## [Exercise]
Starting with the line that has "Click the words" in the records below and stopping after the line that has "Task: Close the", output every line exactly and nothing else; skip pictures.

## [Data under study]
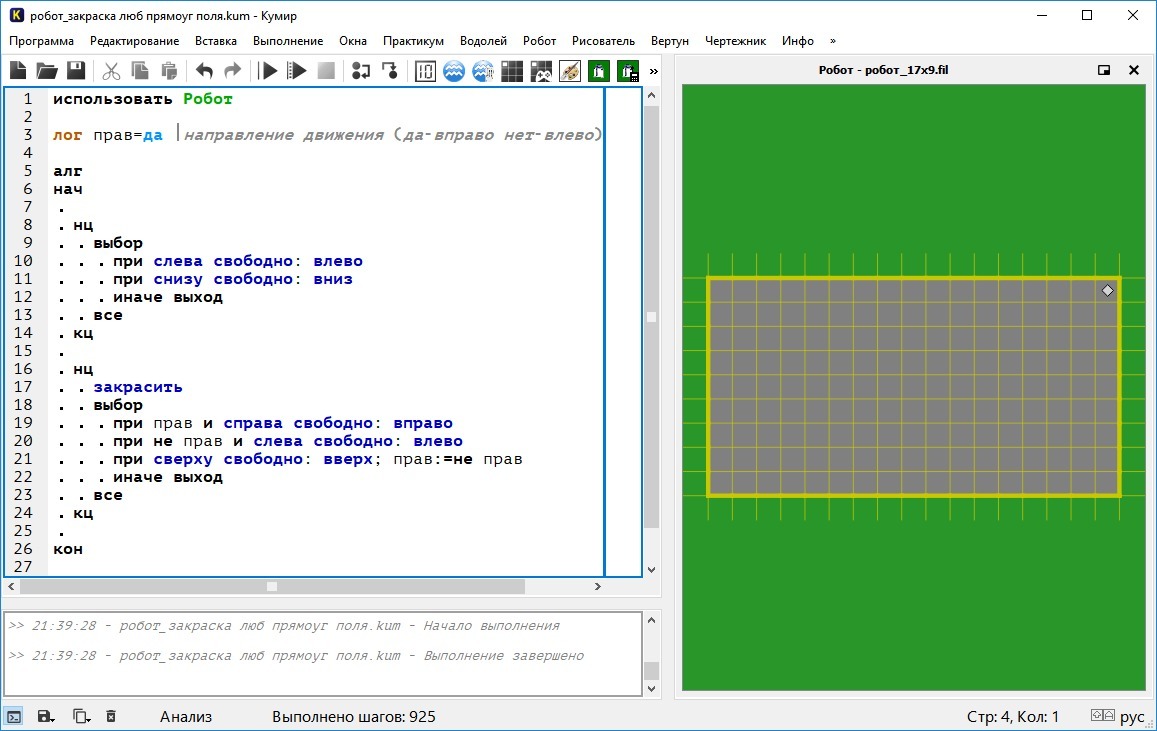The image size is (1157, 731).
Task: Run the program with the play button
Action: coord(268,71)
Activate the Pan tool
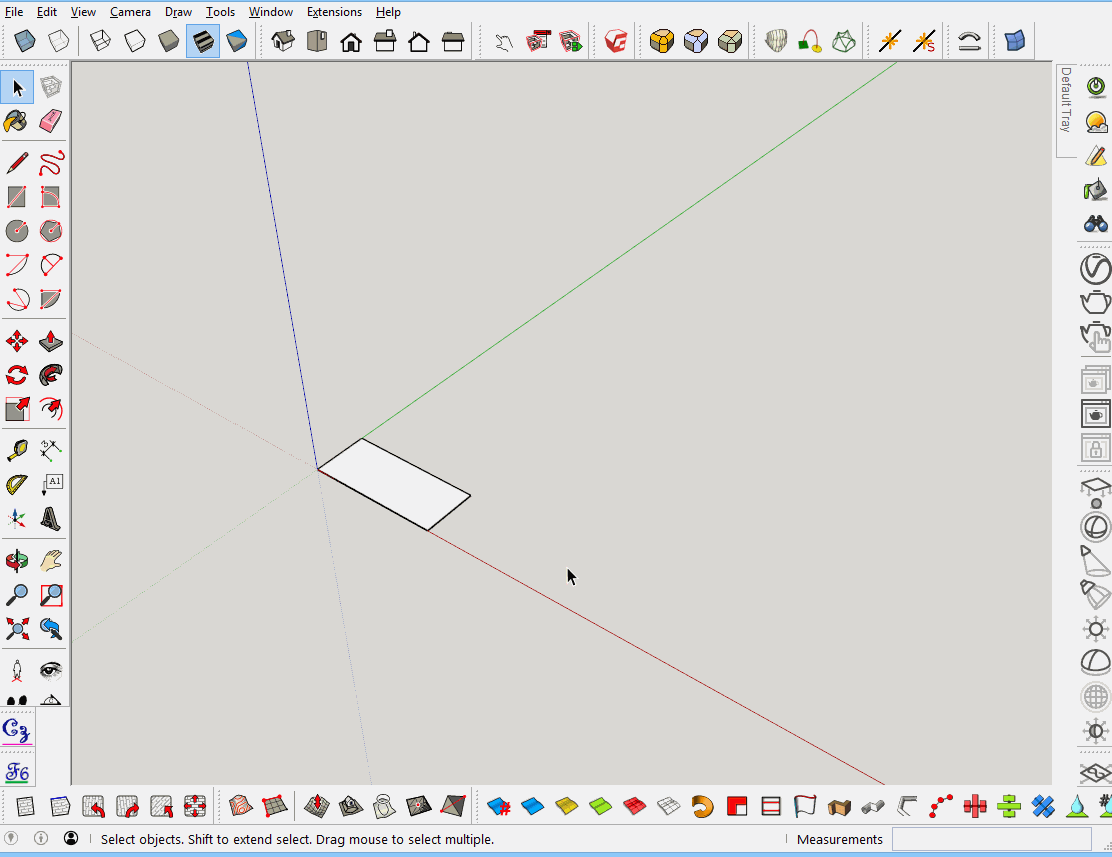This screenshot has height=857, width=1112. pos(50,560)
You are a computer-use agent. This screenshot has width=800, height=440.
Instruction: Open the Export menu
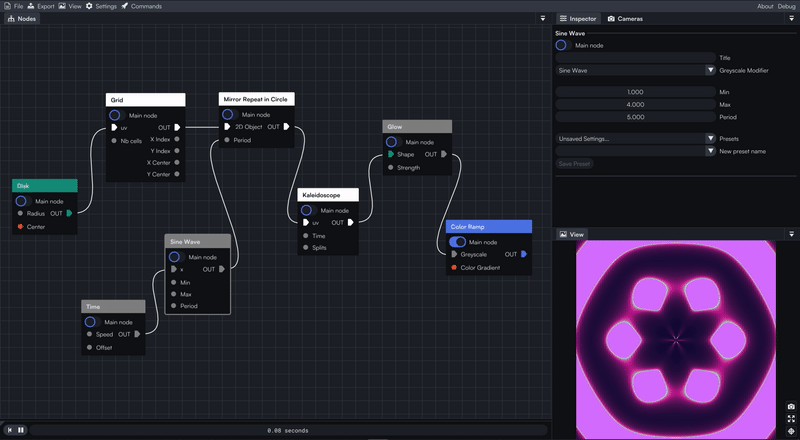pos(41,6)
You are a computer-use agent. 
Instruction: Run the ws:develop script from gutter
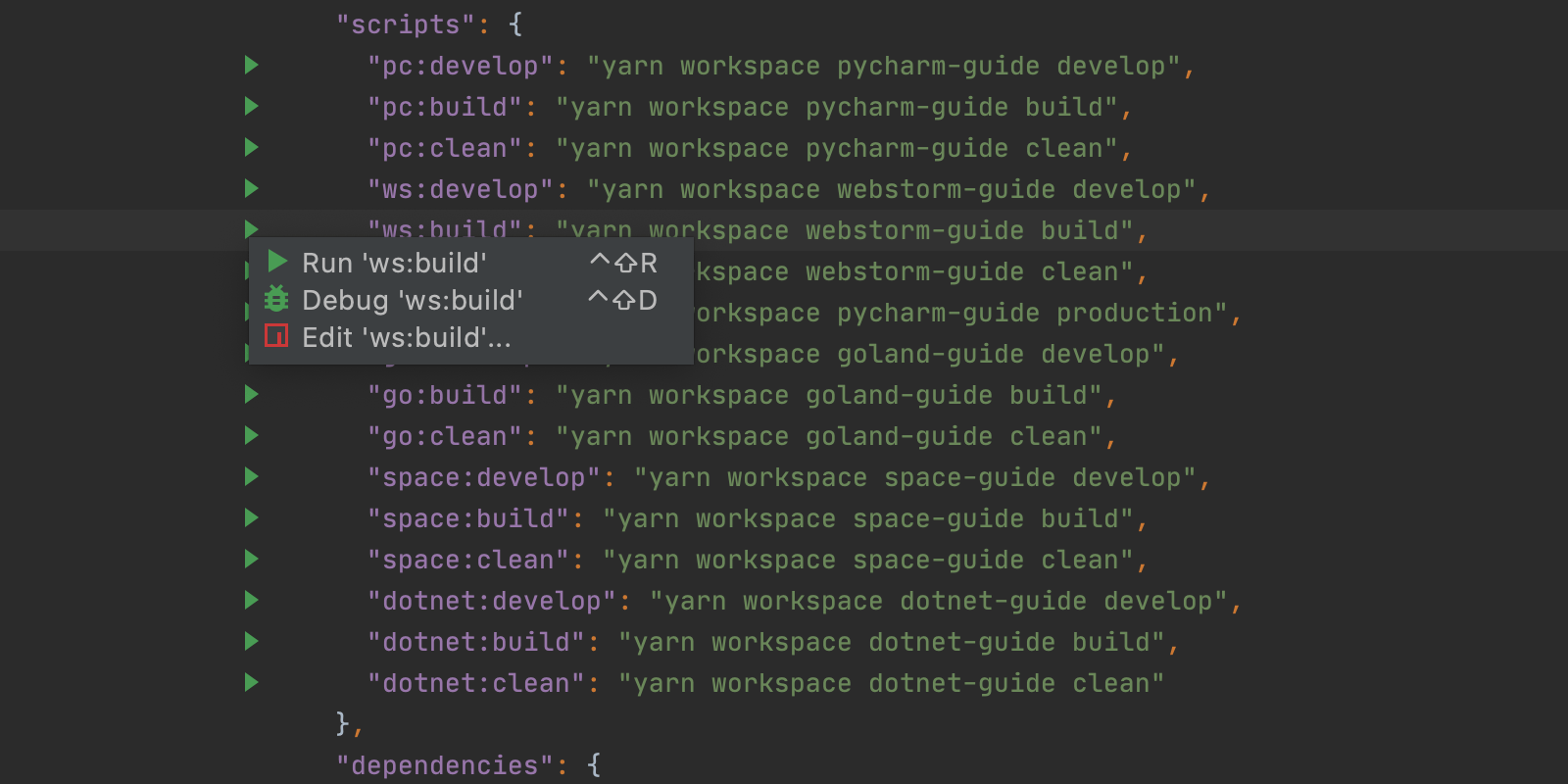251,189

==

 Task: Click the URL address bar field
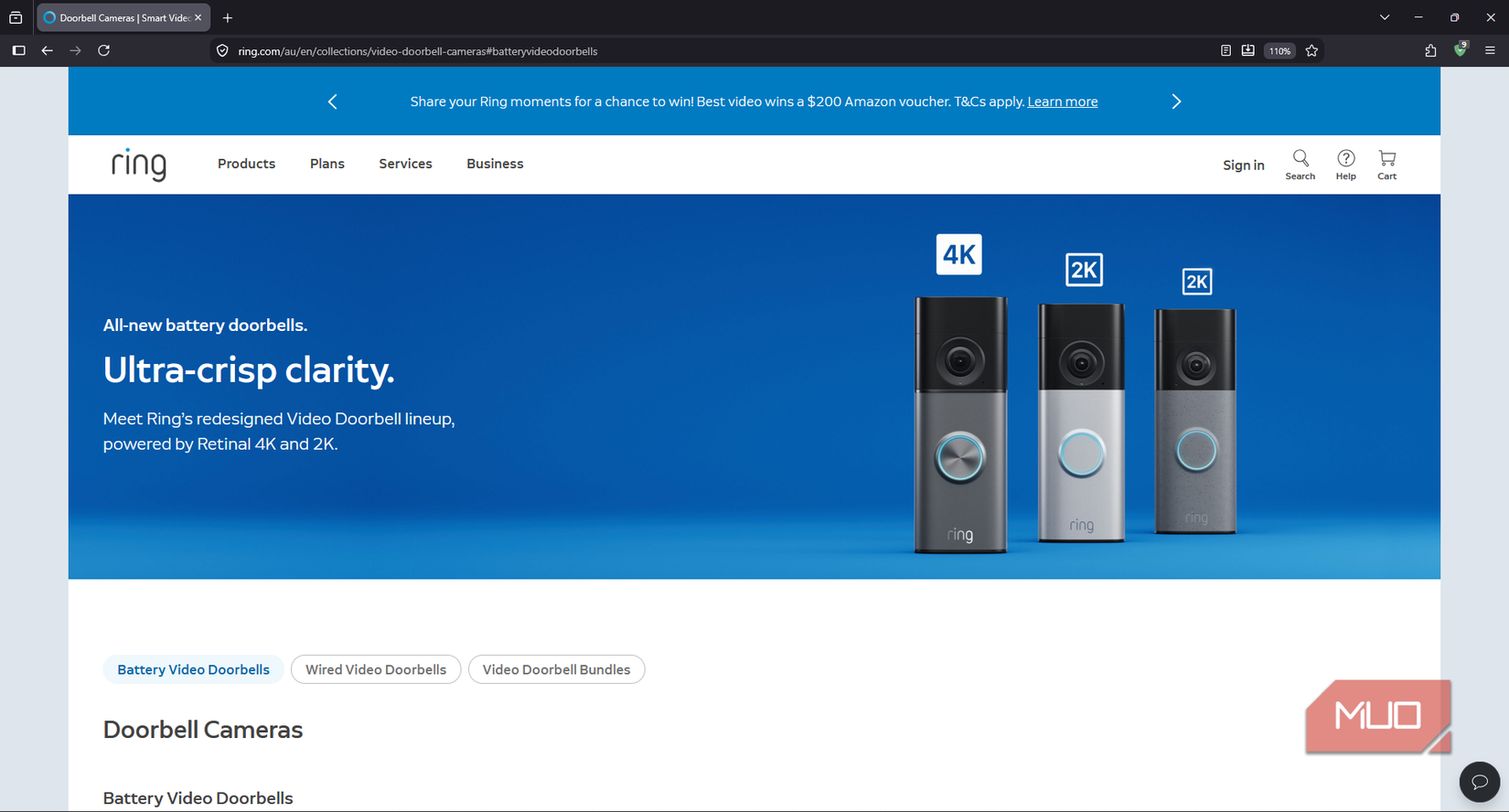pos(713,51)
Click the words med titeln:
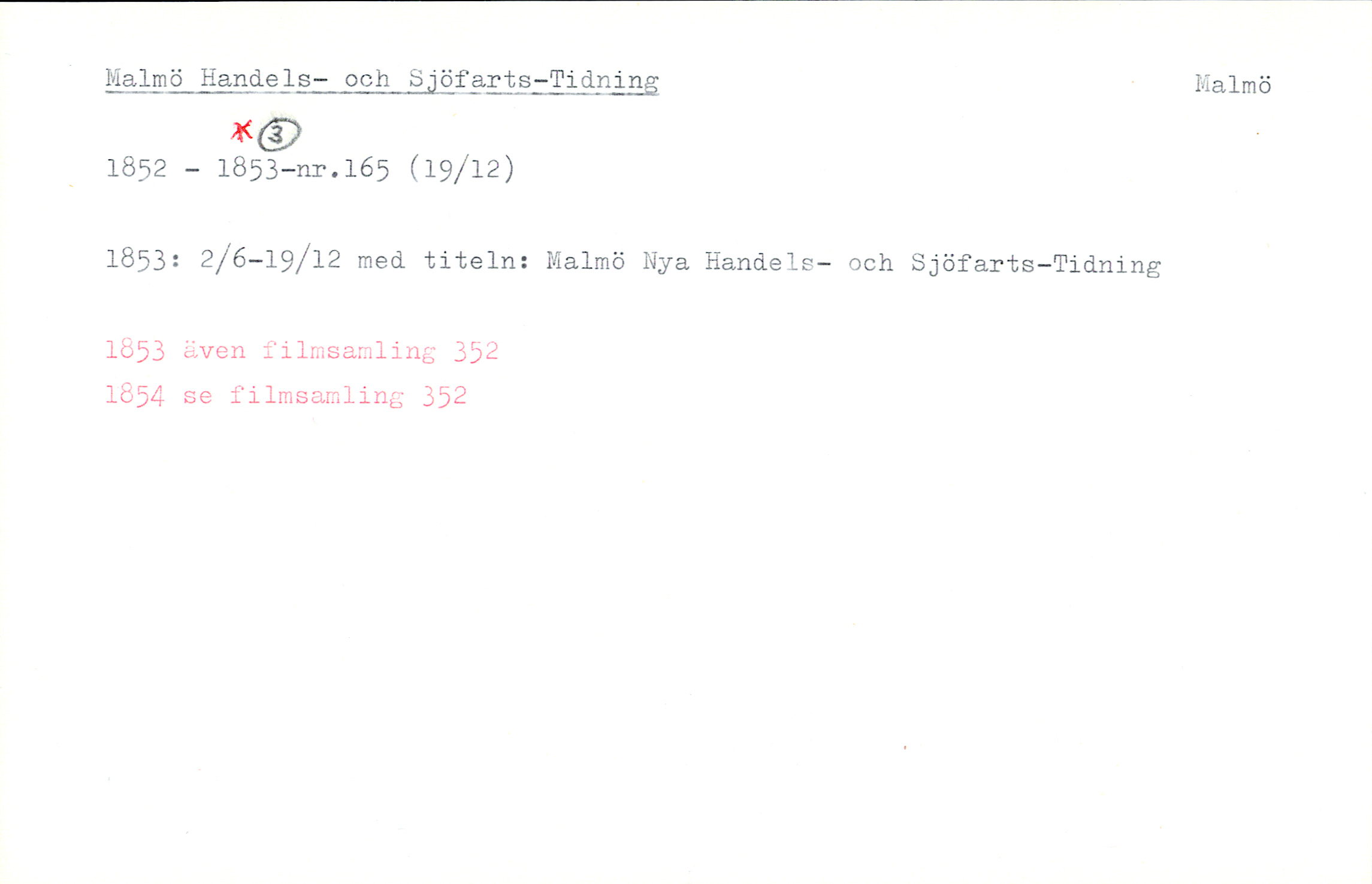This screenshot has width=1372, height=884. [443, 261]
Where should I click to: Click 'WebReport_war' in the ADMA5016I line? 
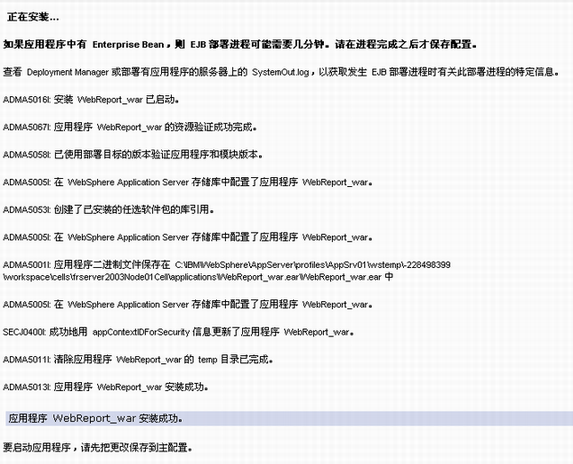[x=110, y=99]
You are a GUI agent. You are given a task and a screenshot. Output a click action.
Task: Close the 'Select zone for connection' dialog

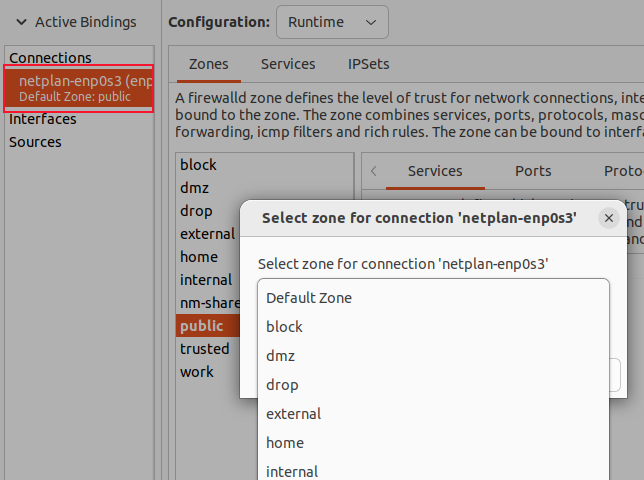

==

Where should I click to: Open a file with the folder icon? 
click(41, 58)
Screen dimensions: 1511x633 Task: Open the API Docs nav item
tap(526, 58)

## [Problem solution]
Click the words med titeln:
This screenshot has width=1372, height=884. [443, 261]
Where should I click to: Click 'WebReport_war' in the ADMA5016I line? 
[x=110, y=99]
You are a GUI agent. You are given a task and a screenshot. Output a click action.
Task: Close the 'Select zone for connection' dialog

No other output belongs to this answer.